### WHAT NEEDS TO BE DONE:
Substitute "location" for every "coordinates" in the records below, and leave everything else unchanged.

### WORKING DATA:
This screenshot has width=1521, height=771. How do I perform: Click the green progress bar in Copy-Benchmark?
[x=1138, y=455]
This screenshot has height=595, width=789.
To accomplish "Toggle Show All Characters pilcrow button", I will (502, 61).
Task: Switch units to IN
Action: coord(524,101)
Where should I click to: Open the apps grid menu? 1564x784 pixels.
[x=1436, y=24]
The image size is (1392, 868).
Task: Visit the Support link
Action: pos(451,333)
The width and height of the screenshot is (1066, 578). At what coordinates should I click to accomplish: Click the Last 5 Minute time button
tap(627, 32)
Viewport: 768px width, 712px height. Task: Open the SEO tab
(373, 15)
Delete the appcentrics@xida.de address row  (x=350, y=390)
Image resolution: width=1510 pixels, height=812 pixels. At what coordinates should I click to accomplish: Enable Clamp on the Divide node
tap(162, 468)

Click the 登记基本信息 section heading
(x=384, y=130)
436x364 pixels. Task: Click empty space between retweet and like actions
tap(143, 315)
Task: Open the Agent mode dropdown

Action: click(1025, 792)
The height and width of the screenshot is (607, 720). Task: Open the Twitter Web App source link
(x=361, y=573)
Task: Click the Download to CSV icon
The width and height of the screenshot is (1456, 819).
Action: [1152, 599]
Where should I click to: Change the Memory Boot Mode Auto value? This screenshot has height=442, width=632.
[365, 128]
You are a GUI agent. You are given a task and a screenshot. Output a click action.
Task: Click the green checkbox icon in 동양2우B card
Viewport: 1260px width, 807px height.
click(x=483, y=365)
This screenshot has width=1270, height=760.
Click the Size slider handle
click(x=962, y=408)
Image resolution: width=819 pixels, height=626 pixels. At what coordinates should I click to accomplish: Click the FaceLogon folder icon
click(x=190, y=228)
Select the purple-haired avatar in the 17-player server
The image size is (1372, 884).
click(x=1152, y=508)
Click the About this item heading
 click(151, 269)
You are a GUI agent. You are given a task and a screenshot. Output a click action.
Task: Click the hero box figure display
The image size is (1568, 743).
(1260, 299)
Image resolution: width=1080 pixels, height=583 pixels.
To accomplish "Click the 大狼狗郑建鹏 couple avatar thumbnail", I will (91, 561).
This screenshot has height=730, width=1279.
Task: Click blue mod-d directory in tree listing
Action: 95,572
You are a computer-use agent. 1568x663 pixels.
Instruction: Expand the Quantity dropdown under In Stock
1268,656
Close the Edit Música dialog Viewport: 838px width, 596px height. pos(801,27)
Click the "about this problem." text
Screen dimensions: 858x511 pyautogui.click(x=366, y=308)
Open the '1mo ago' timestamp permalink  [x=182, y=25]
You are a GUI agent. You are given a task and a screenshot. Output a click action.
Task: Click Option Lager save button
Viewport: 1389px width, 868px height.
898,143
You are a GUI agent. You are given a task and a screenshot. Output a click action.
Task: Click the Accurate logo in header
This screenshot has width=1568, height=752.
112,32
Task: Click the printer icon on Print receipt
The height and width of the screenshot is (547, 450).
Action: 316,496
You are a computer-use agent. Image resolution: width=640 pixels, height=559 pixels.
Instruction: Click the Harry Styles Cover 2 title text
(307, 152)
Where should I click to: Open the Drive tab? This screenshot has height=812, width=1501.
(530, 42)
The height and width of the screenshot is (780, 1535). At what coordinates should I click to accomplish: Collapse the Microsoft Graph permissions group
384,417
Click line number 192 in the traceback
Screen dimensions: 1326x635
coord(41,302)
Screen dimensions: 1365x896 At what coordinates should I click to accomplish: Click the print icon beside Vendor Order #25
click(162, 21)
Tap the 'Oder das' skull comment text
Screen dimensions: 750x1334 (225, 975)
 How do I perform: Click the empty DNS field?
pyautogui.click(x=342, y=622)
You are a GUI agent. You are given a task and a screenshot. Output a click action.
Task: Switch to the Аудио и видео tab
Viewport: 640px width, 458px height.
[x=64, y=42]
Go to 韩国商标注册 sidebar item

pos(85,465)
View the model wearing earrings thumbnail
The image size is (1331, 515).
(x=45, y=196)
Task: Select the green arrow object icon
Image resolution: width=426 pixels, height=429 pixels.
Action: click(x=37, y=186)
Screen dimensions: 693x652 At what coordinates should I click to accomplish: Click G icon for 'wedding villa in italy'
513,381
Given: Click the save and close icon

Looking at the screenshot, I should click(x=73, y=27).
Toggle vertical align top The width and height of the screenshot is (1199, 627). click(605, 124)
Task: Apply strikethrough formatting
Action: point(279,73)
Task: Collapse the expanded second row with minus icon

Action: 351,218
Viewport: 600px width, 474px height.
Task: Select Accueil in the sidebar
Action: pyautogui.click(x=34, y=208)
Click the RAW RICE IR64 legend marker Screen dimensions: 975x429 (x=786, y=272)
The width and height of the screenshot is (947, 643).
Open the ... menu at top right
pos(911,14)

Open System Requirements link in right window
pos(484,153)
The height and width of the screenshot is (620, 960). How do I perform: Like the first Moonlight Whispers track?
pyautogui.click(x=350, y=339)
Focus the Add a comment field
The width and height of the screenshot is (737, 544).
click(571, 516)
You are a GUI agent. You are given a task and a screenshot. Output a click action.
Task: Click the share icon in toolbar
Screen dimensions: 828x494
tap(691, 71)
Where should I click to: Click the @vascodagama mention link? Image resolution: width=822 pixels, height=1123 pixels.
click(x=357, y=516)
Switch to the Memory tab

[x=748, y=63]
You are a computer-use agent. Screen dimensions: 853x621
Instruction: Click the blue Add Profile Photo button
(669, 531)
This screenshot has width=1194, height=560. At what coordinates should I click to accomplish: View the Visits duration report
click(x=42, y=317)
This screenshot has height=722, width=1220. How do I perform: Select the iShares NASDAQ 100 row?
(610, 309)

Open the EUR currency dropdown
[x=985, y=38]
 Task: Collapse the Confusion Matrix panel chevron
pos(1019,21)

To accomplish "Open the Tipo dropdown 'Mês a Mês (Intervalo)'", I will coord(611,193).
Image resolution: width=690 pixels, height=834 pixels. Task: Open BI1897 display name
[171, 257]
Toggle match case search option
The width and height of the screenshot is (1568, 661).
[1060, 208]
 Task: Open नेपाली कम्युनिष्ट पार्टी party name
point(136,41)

### RESPONSE TO THE TASK:
This screenshot has width=1521, height=771. How do I perform: Click the green progress bar in Copy-Benchmark?
[x=1138, y=455]
This screenshot has height=595, width=789.
To accomplish "Toggle Show All Characters pilcrow button", I will (502, 61).
Task: Switch units to IN
Action: coord(524,101)
Where should I click to: Open the apps grid menu? 1564x784 pixels.
[x=1436, y=24]
The image size is (1392, 868).
Task: Visit the Support link
Action: pos(451,333)
The width and height of the screenshot is (1066, 578). At what location should I click to accomplish: Click the Last 5 Minute time button
tap(627, 32)
Viewport: 768px width, 712px height. Task: Open the SEO tab
(373, 15)
Delete the appcentrics@xida.de address row  (x=350, y=390)
Image resolution: width=1510 pixels, height=812 pixels. At what location should I click to accomplish: Enable Clamp on the Divide node
tap(162, 468)

Click the 登记基本信息 section heading
(x=384, y=130)
436x364 pixels. Task: Click empty space between retweet and like actions
tap(143, 315)
Task: Open the Agent mode dropdown

Action: click(1025, 792)
The height and width of the screenshot is (607, 720). Task: Open the Twitter Web App source link
(x=361, y=573)
Task: Click the Download to CSV icon
The width and height of the screenshot is (1456, 819).
Action: [1152, 599]
Where should I click to: Change the Memory Boot Mode Auto value? This screenshot has height=442, width=632.
[365, 128]
You are a GUI agent. You are given a task and a screenshot. Output a click action.
Task: Click the green checkbox icon in 동양2우B card
Viewport: 1260px width, 807px height.
click(x=483, y=365)
This screenshot has width=1270, height=760.
Click the Size slider handle
click(x=962, y=408)
Image resolution: width=819 pixels, height=626 pixels. At what location should I click to accomplish: Click the FaceLogon folder icon
click(x=190, y=228)
Select the purple-haired avatar in the 17-player server
The image size is (1372, 884).
click(x=1152, y=508)
Click the About this item heading
 click(151, 269)
You are a GUI agent. You are given a task and a screenshot. Output a click action.
Task: Click the hero box figure display
The image size is (1568, 743).
(1260, 299)
Image resolution: width=1080 pixels, height=583 pixels.
To accomplish "Click the 大狼狗郑建鹏 couple avatar thumbnail", I will (91, 561).
This screenshot has height=730, width=1279.
Task: Click blue mod-d directory in tree listing
Action: 95,572
You are a computer-use agent. 1568x663 pixels.
Instruction: Expand the Quantity dropdown under In Stock
1268,656
Close the Edit Música dialog Viewport: 838px width, 596px height. pos(801,27)
Click the "about this problem." text
Screen dimensions: 858x511 pyautogui.click(x=366, y=308)
Open the '1mo ago' timestamp permalink  [x=182, y=25]
You are a GUI agent. You are given a task and a screenshot. Output a click action.
Task: Click Option Lager save button
Viewport: 1389px width, 868px height.
898,143
You are a GUI agent. You are given a task and a screenshot. Output a click action.
Task: Click the Accurate logo in header
This screenshot has width=1568, height=752.
112,32
Task: Click the printer icon on Print receipt
The height and width of the screenshot is (547, 450).
Action: 316,496
You are a computer-use agent. Image resolution: width=640 pixels, height=559 pixels.
Instruction: Click the Harry Styles Cover 2 title text
(307, 152)
Where should I click to: Open the Drive tab? This screenshot has height=812, width=1501.
(530, 42)
The height and width of the screenshot is (780, 1535). At what location should I click to accomplish: Collapse the Microsoft Graph permissions group
384,417
Click line number 192 in the traceback
Screen dimensions: 1326x635
coord(41,302)
Screen dimensions: 1365x896 At what location should I click to accomplish: Click the print icon beside Vendor Order #25
click(162, 21)
Tap the 'Oder das' skull comment text
Screen dimensions: 750x1334 (225, 975)
 How do I perform: Click the empty DNS field?
pyautogui.click(x=342, y=622)
You are a GUI agent. You are given a task and a screenshot. Output a click action.
Task: Switch to the Аудио и видео tab
Viewport: 640px width, 458px height.
[x=64, y=42]
Go to 韩国商标注册 sidebar item

pos(85,465)
View the model wearing earrings thumbnail
The image size is (1331, 515).
(x=45, y=196)
Task: Select the green arrow object icon
Image resolution: width=426 pixels, height=429 pixels.
Action: click(x=37, y=186)
Screen dimensions: 693x652 At what location should I click to accomplish: Click G icon for 'wedding villa in italy'
513,381
Given: Click the save and close icon

Looking at the screenshot, I should click(x=73, y=27).
Toggle vertical align top The width and height of the screenshot is (1199, 627). click(605, 124)
Task: Apply strikethrough formatting
Action: point(279,73)
Task: Collapse the expanded second row with minus icon

Action: 351,218
Viewport: 600px width, 474px height.
Task: Select Accueil in the sidebar
Action: pyautogui.click(x=34, y=208)
Click the RAW RICE IR64 legend marker Screen dimensions: 975x429 (x=786, y=272)
The width and height of the screenshot is (947, 643).
Open the ... menu at top right
pos(911,14)

Open System Requirements link in right window
pos(484,153)
The height and width of the screenshot is (620, 960). How do I perform: Like the first Moonlight Whispers track?
pyautogui.click(x=350, y=339)
Focus the Add a comment field
The width and height of the screenshot is (737, 544).
click(571, 516)
You are a GUI agent. You are given a task and a screenshot. Output a click action.
Task: Click the share icon in toolbar
Screen dimensions: 828x494
tap(691, 71)
Where should I click to: Click the @vascodagama mention link? Image resolution: width=822 pixels, height=1123 pixels.
click(x=357, y=516)
Switch to the Memory tab

[x=748, y=63]
You are a computer-use agent. Screen dimensions: 853x621
Instruction: Click the blue Add Profile Photo button
(669, 531)
This screenshot has width=1194, height=560. At what location should I click to accomplish: View the Visits duration report
click(x=42, y=317)
This screenshot has height=722, width=1220. How do I perform: Select the iShares NASDAQ 100 row?
(610, 309)

Open the EUR currency dropdown
[x=985, y=38]
 Task: Collapse the Confusion Matrix panel chevron
pos(1019,21)

To accomplish "Open the Tipo dropdown 'Mês a Mês (Intervalo)'", I will coord(611,193).
Image resolution: width=690 pixels, height=834 pixels. Task: Open BI1897 display name
[171, 257]
Toggle match case search option
The width and height of the screenshot is (1568, 661).
[1060, 208]
 Task: Open नेपाली कम्युनिष्ट पार्टी party name
point(136,41)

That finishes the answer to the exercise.